My lid has a opening in it for feeding and to put the filter and heater in it, will they still try and get out?


----------



## Kasablanca (Mar 15, 2012)

I just experienced this. I have a 20gal with a lid and I just changed filters from a waterfall type to an internal one as my tank is in my room and i couldnt stand the sound of the waterfall. I didnt think that opening was a big deal. Well 2 days later I couldnt find my snail. I thought maybe he was in the back hiding under the leaves where it gets dark (his favourite place). That night I was washing my floor and I noticed a shell on the ground near my power bar for the tank. Turns out he must have escaped. I felt so bad! Poor little guy. 

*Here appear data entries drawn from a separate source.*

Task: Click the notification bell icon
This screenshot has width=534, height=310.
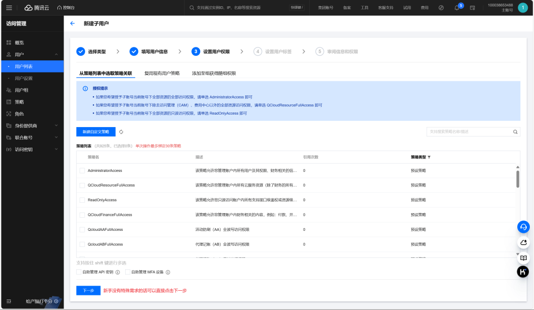Action: pyautogui.click(x=457, y=8)
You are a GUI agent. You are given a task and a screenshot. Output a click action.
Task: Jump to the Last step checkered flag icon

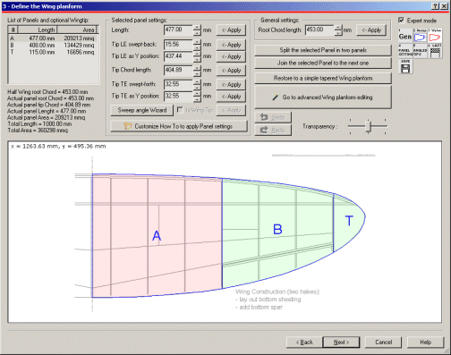click(435, 51)
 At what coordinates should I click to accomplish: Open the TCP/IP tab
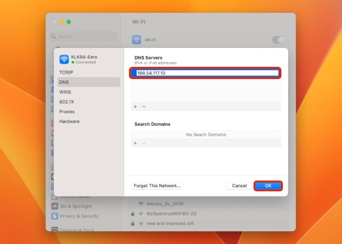tap(66, 72)
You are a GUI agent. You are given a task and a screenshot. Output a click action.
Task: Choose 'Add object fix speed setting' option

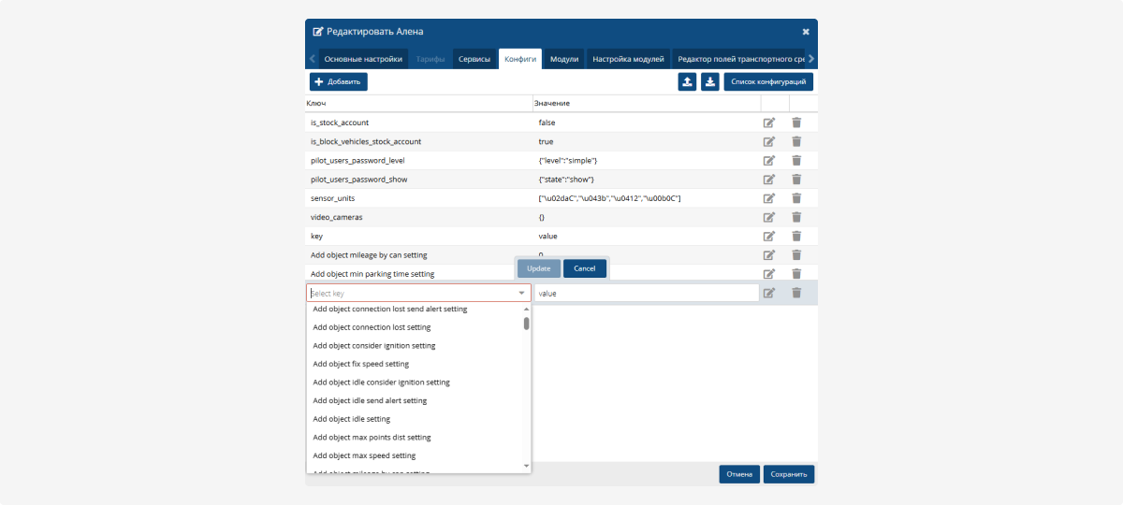pos(360,364)
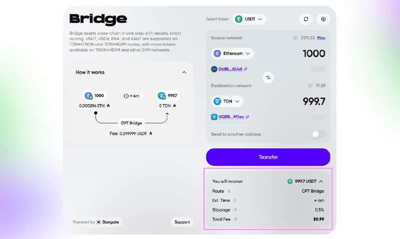Click the Support button

click(x=182, y=222)
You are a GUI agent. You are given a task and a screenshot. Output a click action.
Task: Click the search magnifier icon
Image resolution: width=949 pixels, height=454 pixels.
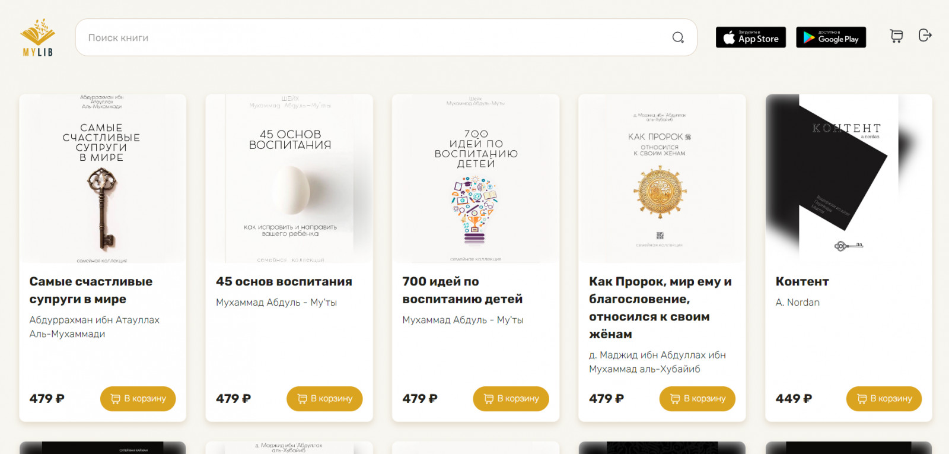coord(678,37)
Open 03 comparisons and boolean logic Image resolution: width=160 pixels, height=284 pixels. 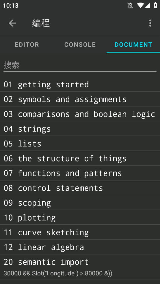point(80,114)
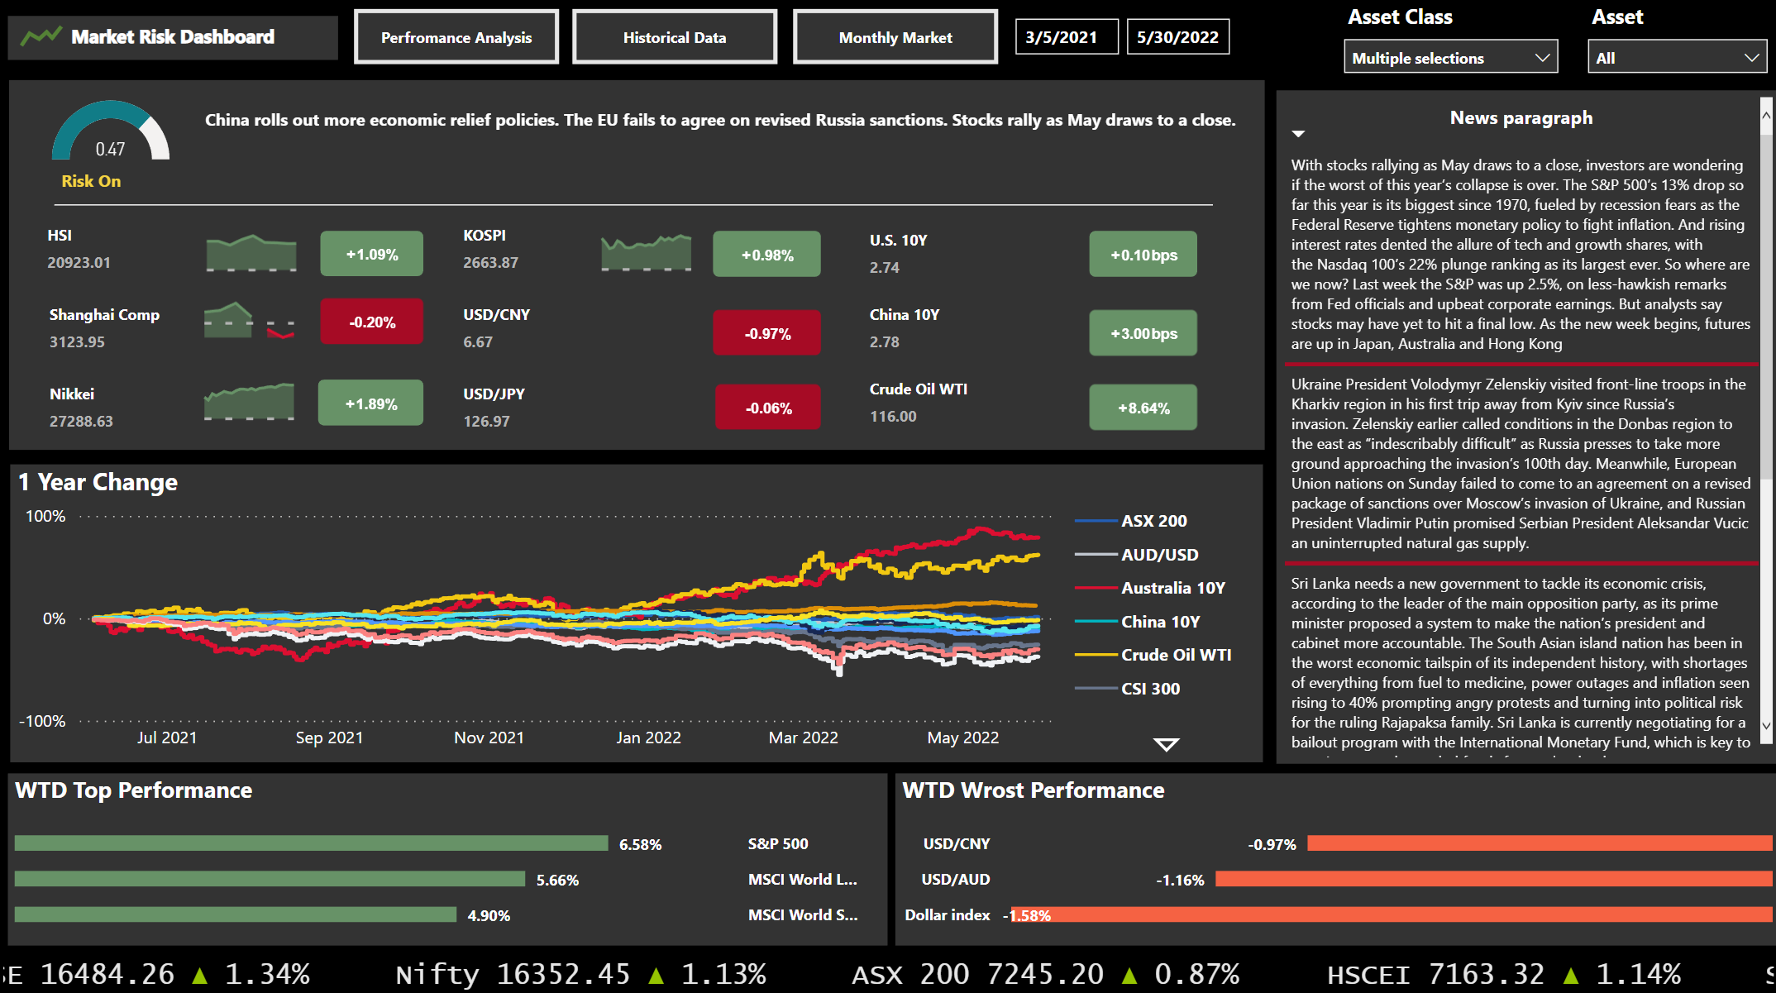Collapse the News paragraph panel via its triangle
Screen dimensions: 1776x993
[1298, 133]
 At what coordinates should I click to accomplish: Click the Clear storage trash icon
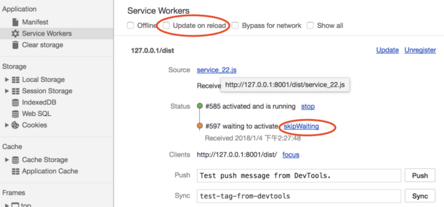(15, 45)
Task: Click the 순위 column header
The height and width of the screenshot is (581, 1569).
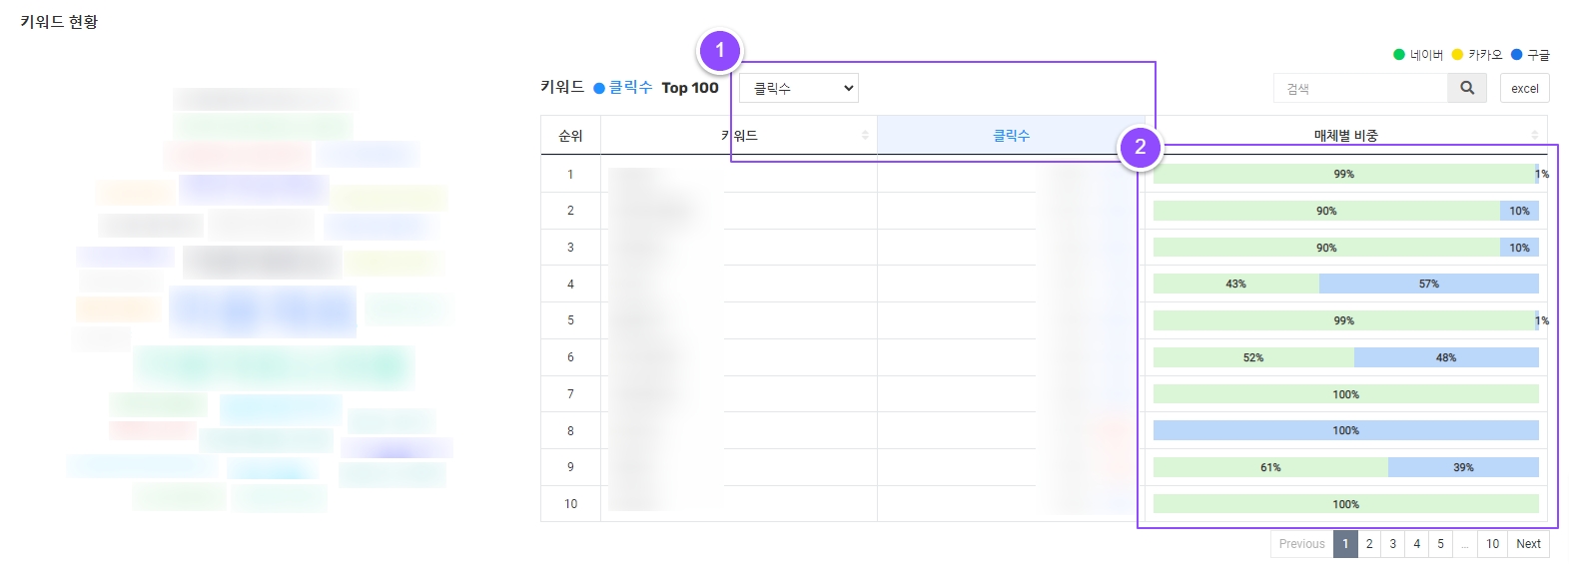Action: pos(570,136)
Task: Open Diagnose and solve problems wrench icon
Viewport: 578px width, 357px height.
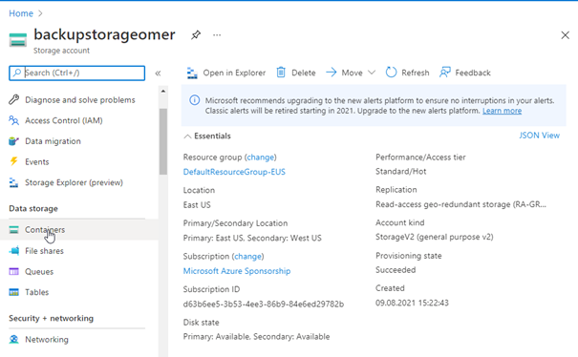Action: click(13, 100)
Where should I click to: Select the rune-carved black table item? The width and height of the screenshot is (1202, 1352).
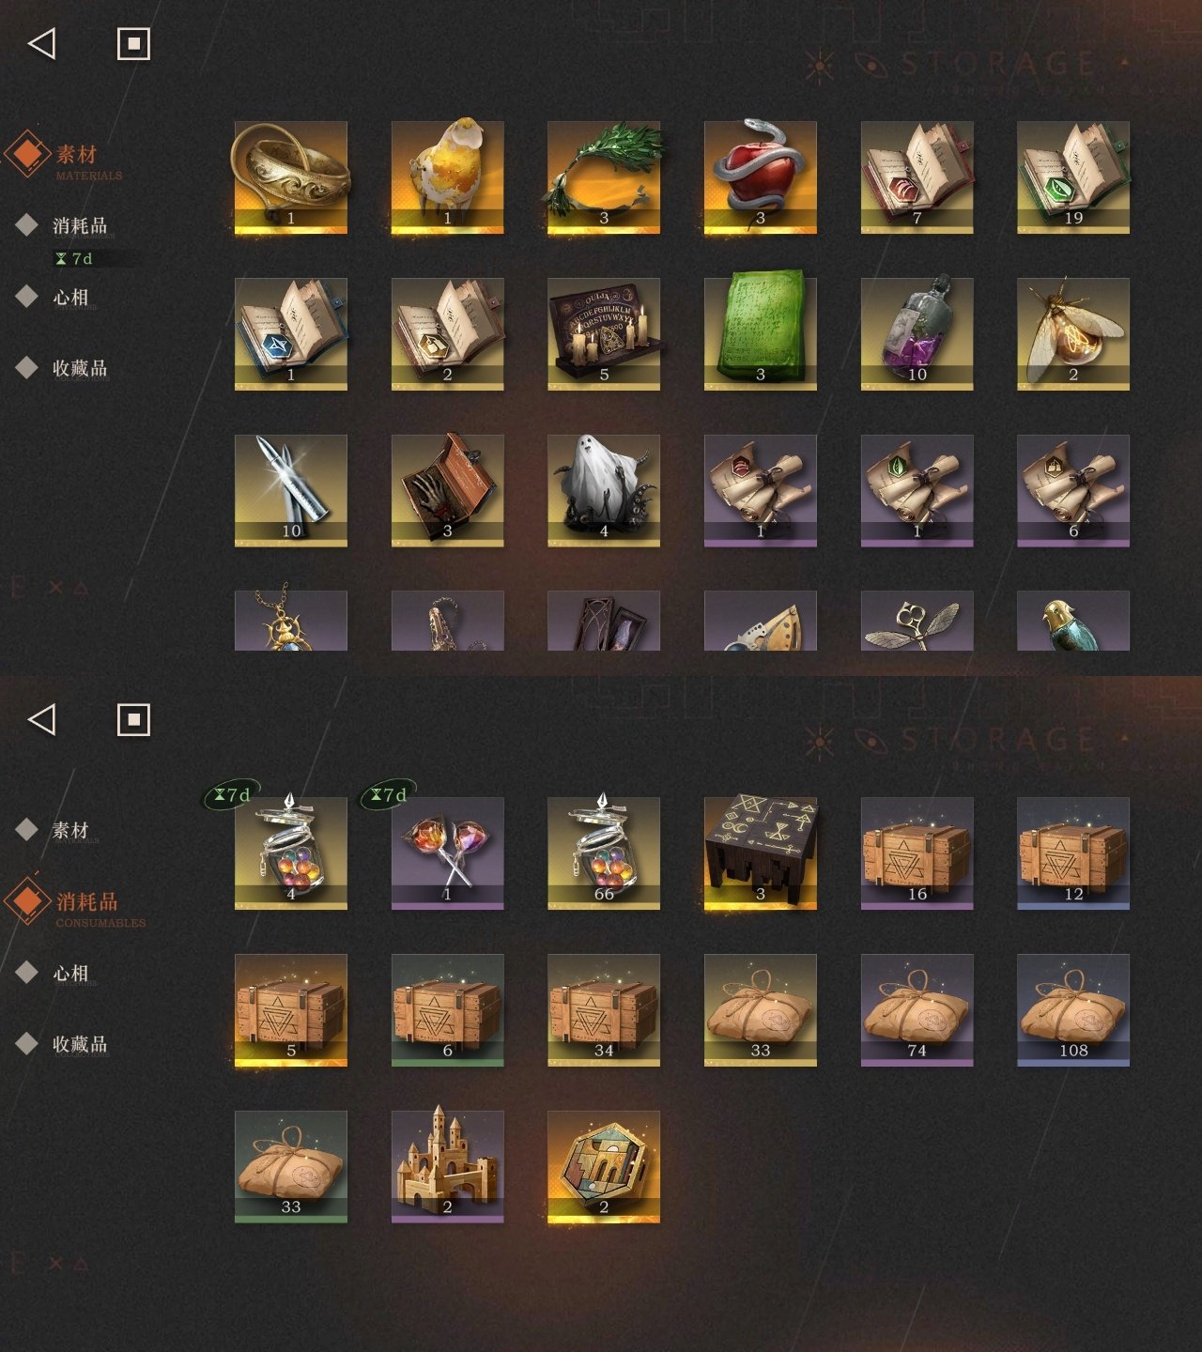[761, 853]
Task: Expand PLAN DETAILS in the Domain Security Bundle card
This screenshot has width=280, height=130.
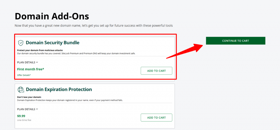Action: 27,62
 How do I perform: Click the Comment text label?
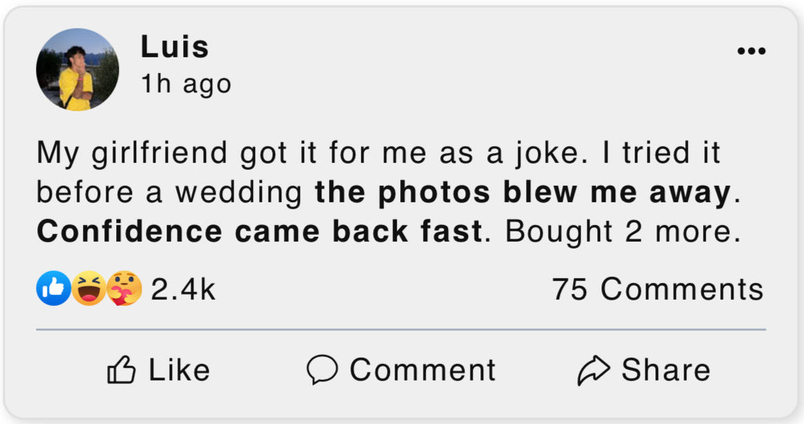pyautogui.click(x=422, y=370)
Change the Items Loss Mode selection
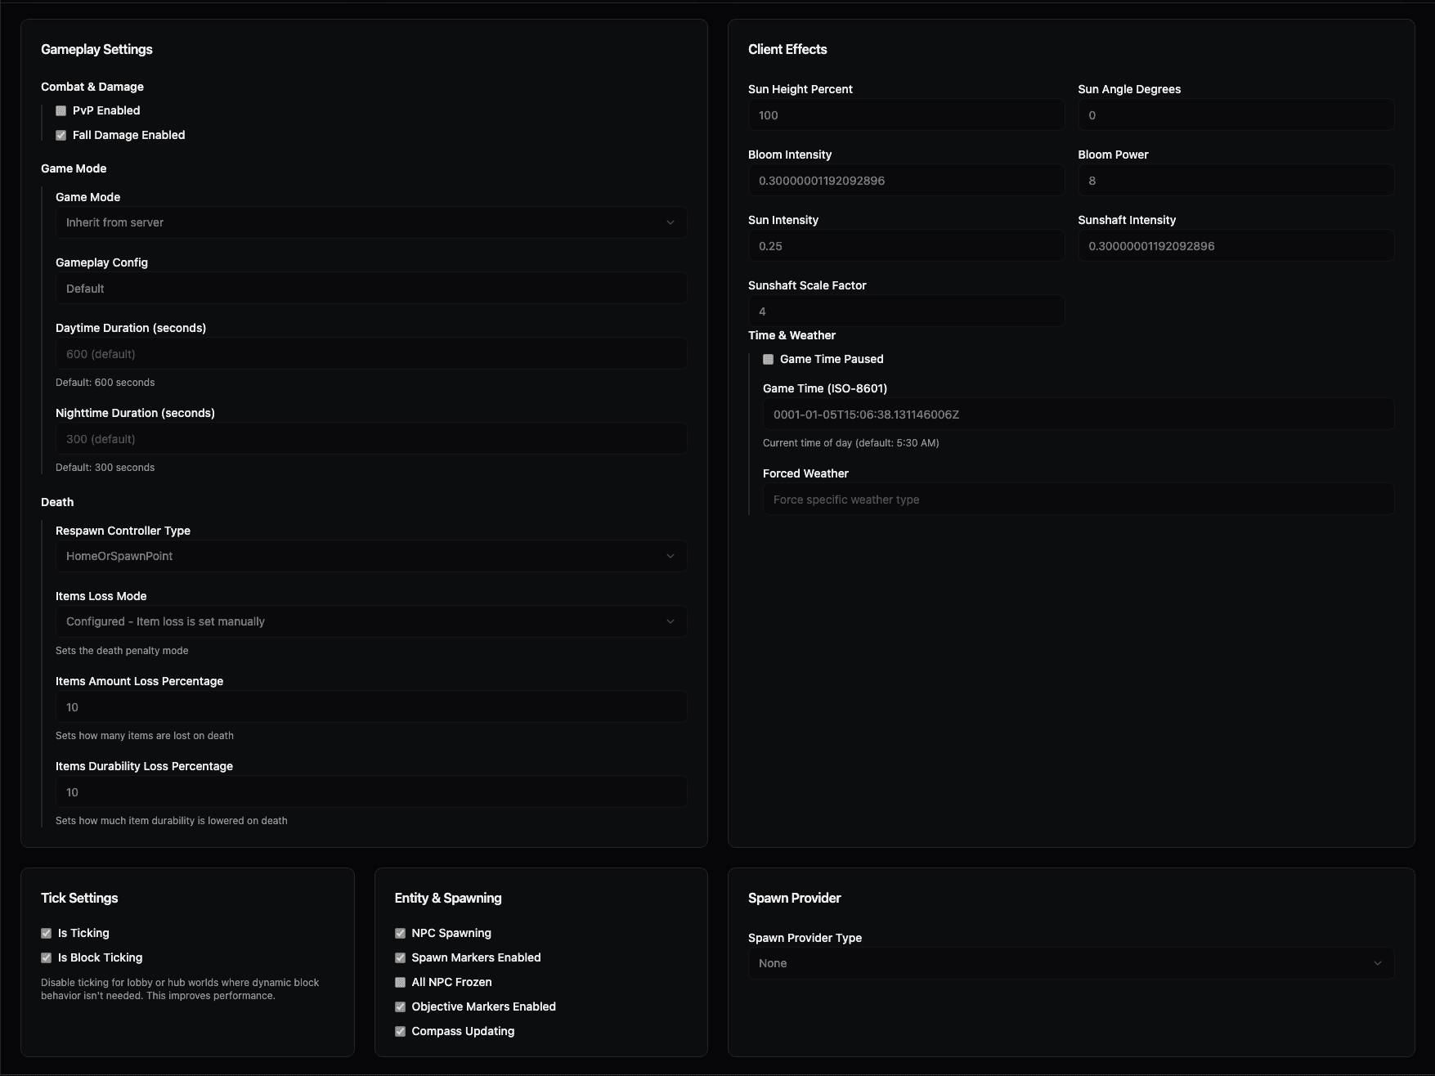The image size is (1435, 1076). (370, 621)
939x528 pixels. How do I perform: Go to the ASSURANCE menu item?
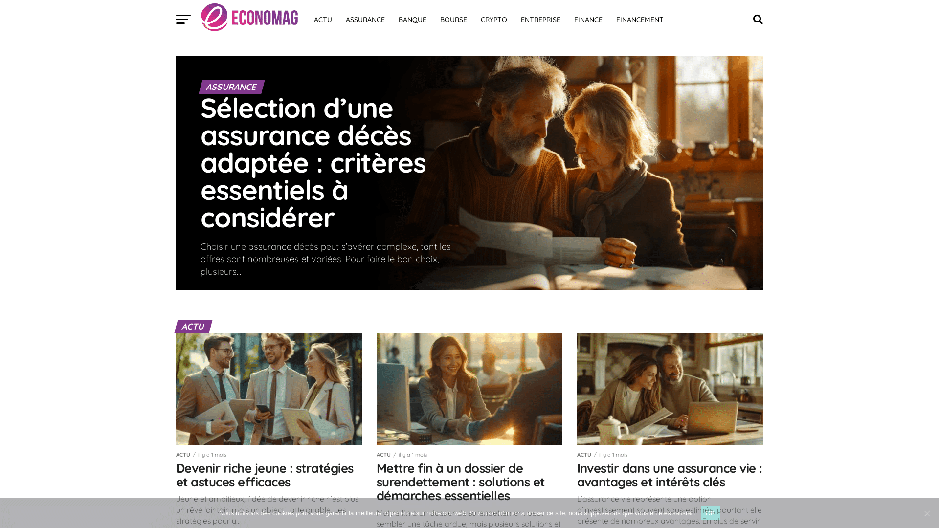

So I recommend covering it up!


----------



## kevinap2 (Apr 3, 2014)

IME, Mystery Snails will not go far above the water line except to lay eggs. Nerites on the other hand, are escape artists and will frequently escape even where there is the smallest hole. I once found one a good two feet away from my tank on my kitchen counter.


----------



## UpNorthChickadee (Aug 20, 2014)

Agree with above. Only my female mystery snails have ever left the water to either lay eggs or scout for a future place to lay them. When they're laying eggs, they like to be completely out of the water. Leave at least 2 1/2" of space above the waterline for egg laying so they won't feel a need to go further up. They can also get eggbound if they don't have a place to lay them.


----------



## Aeon (Jul 15, 2014)

kevinap2 said:


> IME, Mystery Snails will not go far above the water line except to lay eggs. Nerites on the other hand, are escape artists and will frequently escape even where there is the smallest hole. I once found one a good two feet away from my tank on my kitchen counter.


looking for food????? lol


----------